Please use an extension like MathJax Plugin for Github so that equations are rendered properly on README pages.
The aim of this project is to propose novel idea for bias-free hatespeech detection. Among multiple methods like: Transfer Learning, Adversarial Approaches for Gender-Free Hatespeech Detection, Bias-Free Deep Learning architecture for classification etc., we have implemented an Adversary based approach for achieveing the task.
An adversarial training procedure to remove information about the sensitive attribute from the representation learnt by the neural network.
A supervised deep learning task in which it is required to predict an output variable
Combining competing tasks has been found to be a useful tool in deep learning. This technique has been applied for making models fair by trying to prevent biased representations.
We could use an adversarial training procedure to remove information about the sensitive attribute from the representation learned by a neural network. In particular, we might study how the choice of data for the adversarial training effects the resulting fairness properties.
Labelling of hate tweets : Analysing the content of the tweet - Depending on presence of certain words we are labelling a tweet as hate/non-hate.
Dataset used for this project contains $~24$k tweets with four labels - Sexist, Racist, Neither and Both.

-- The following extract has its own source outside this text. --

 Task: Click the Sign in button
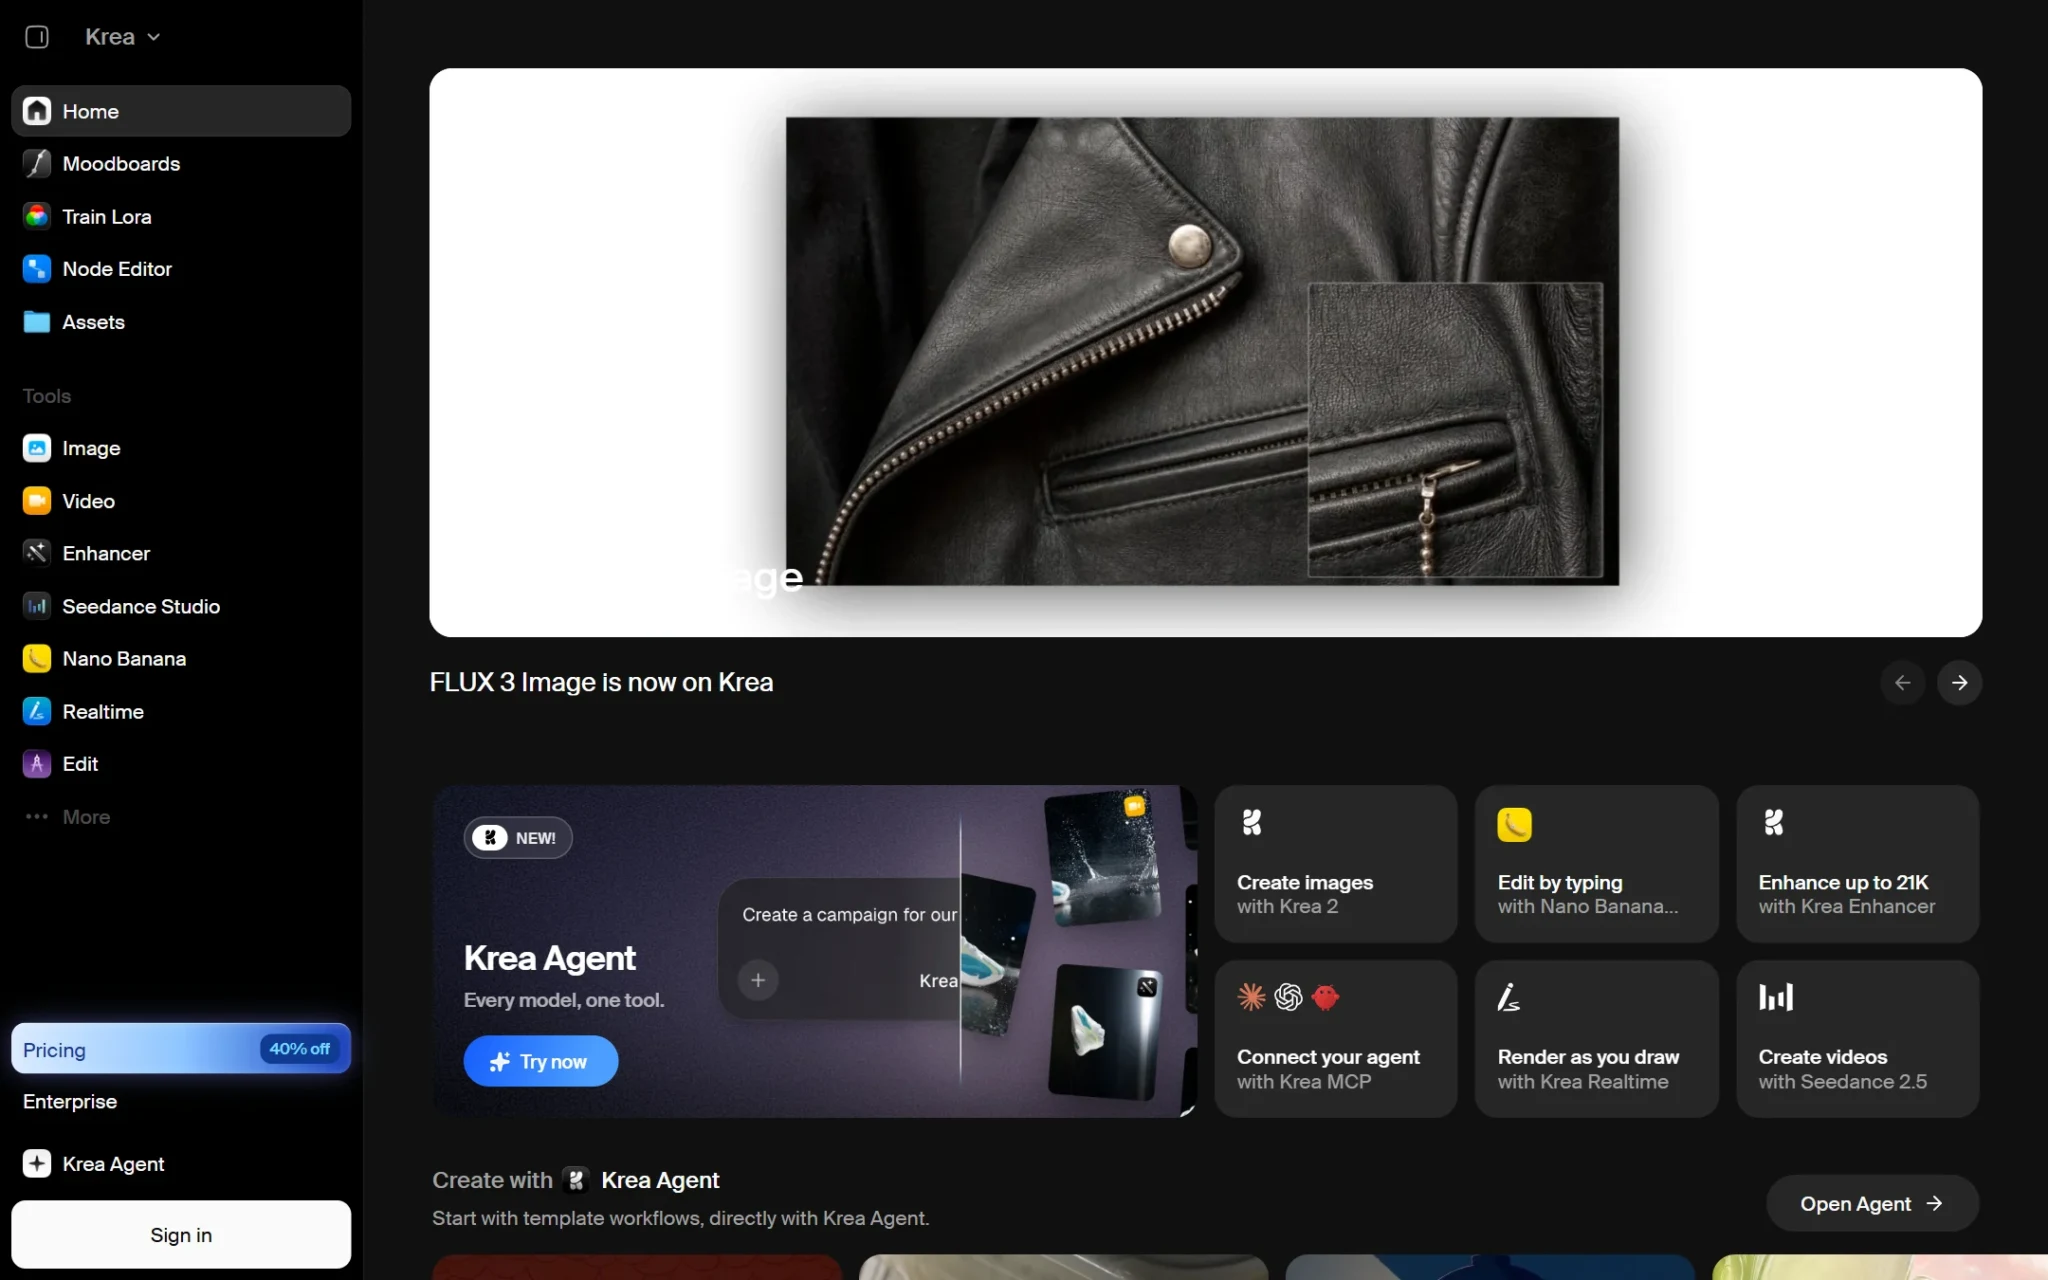click(x=181, y=1234)
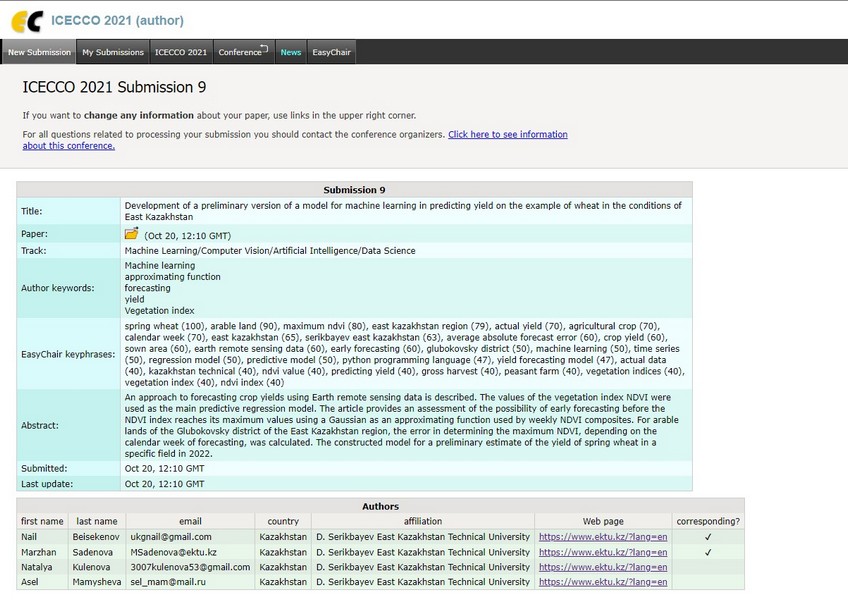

But since we are dealing with a binary classification problem, all racist tweets are labelled as 1, and the rest, labelled as 0.
There are two possibilities:
-
$F_y ∩ F_z = \phi$
This implies that the predictor and adversary don’t share any common feature and hence removing adversarial features won’t affect predictor’s ability. -
$F_y ∩ F_z ≠ \phi$
This implies that there is an intersecting set of features between the discriminator and the adversary. Hence, removing the adversarial features might affect the performance of the discriminator network.